● **SET PROBLEM**: Transcribe every one of the entries below verbatim, preserving each line and character without alteration.

● **DATA FOR THE TASK**:
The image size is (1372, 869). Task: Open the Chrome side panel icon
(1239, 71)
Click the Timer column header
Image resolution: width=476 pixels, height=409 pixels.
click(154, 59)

● **EXERCISE RESPONSE**:
The image size is (1372, 869). Task: Open the Chrome side panel icon
(1239, 71)
Click the Timer column header
Image resolution: width=476 pixels, height=409 pixels.
click(154, 59)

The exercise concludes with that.